Stored records:
* * * *
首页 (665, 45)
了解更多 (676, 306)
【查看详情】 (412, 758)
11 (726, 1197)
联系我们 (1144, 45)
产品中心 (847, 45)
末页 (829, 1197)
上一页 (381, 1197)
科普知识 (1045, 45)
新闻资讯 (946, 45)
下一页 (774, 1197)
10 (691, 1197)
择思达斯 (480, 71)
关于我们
* * * *
Once more, write out the records in full, exactly as they appear.

**Response**
首页 (665, 45)
了解更多 (676, 306)
【查看详情】 (412, 758)
11 (726, 1197)
联系我们 (1144, 45)
产品中心 (847, 45)
末页 (829, 1197)
上一页 (381, 1197)
科普知识 (1045, 45)
新闻资讯 (946, 45)
下一页 (774, 1197)
10 (691, 1197)
择思达斯 (480, 71)
关于我们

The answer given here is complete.